┌──
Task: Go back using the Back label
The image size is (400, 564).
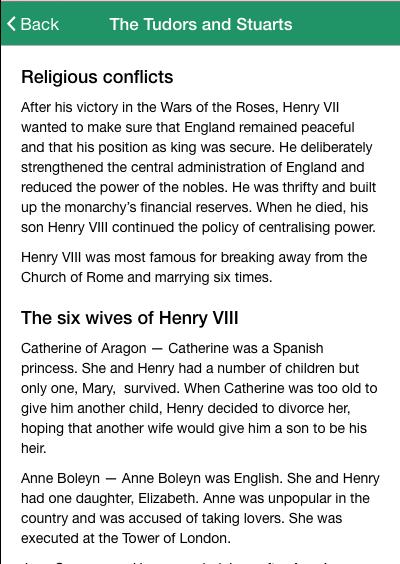Action: (x=40, y=24)
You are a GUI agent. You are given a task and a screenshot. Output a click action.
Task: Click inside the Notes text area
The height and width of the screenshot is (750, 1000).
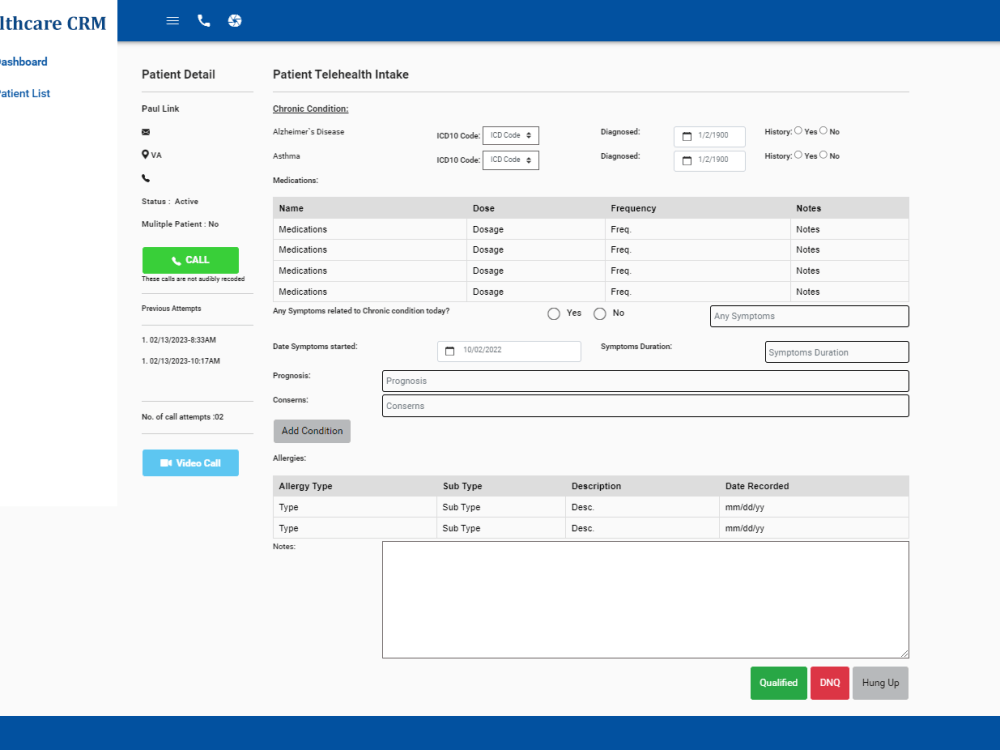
└──
__Tugas Latihan__. Kutip kembali setiap baris dalam daftar di atas tanpa mengubah satu kata pun, dan jangan sertakan gambarnya.

__Tugas Selesai__.
Task: Go back using the Back label
The image size is (400, 564).
Action: (x=40, y=24)
You are a GUI agent. You are given a task and a screenshot. Output a click action.
Task: Click inside the Notes text area
The height and width of the screenshot is (750, 1000).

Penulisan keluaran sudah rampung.